§ Problem to work on: Leaving out the pictures, print exactly the lines from the one holding "Image resolution: width=1024" to the last line of the entries below, both included, and nothing more.

>>>

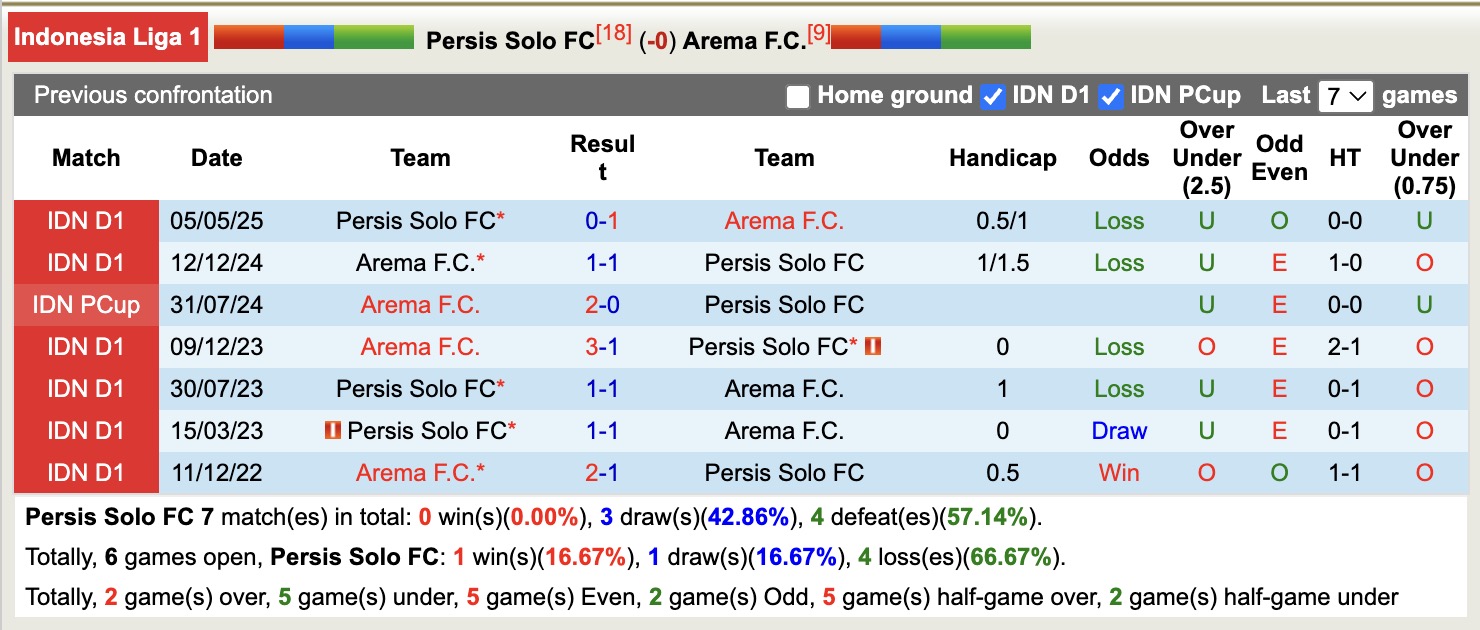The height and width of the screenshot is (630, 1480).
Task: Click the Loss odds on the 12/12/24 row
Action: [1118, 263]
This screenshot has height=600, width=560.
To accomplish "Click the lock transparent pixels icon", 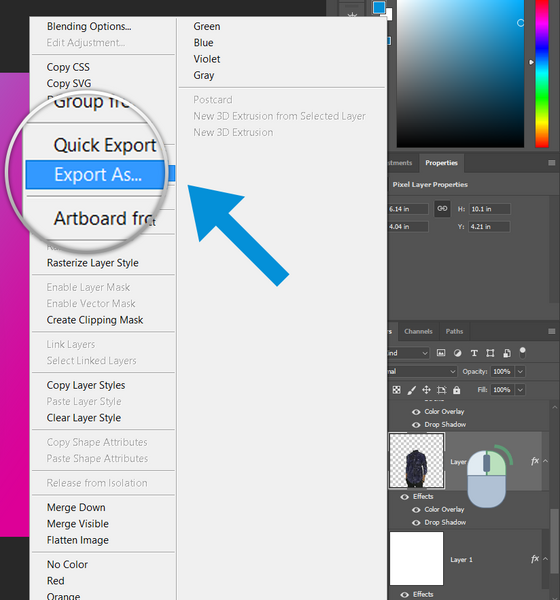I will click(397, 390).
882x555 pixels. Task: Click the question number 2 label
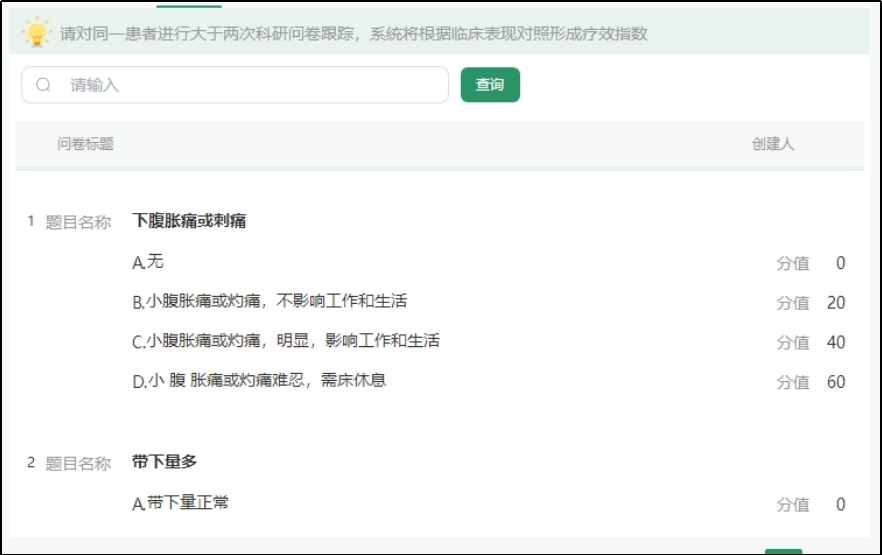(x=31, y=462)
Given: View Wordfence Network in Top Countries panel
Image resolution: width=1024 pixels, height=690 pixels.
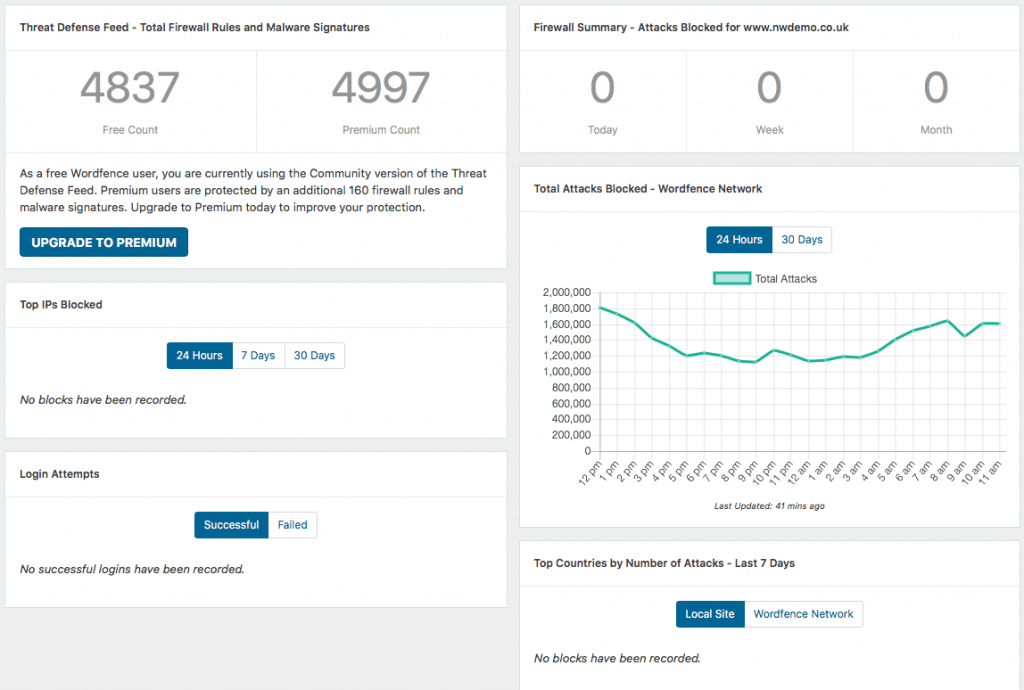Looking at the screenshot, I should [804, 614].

<<<

§ Exercise solution:
Image resolution: width=1024 pixels, height=690 pixels.
Looking at the screenshot, I should [804, 614].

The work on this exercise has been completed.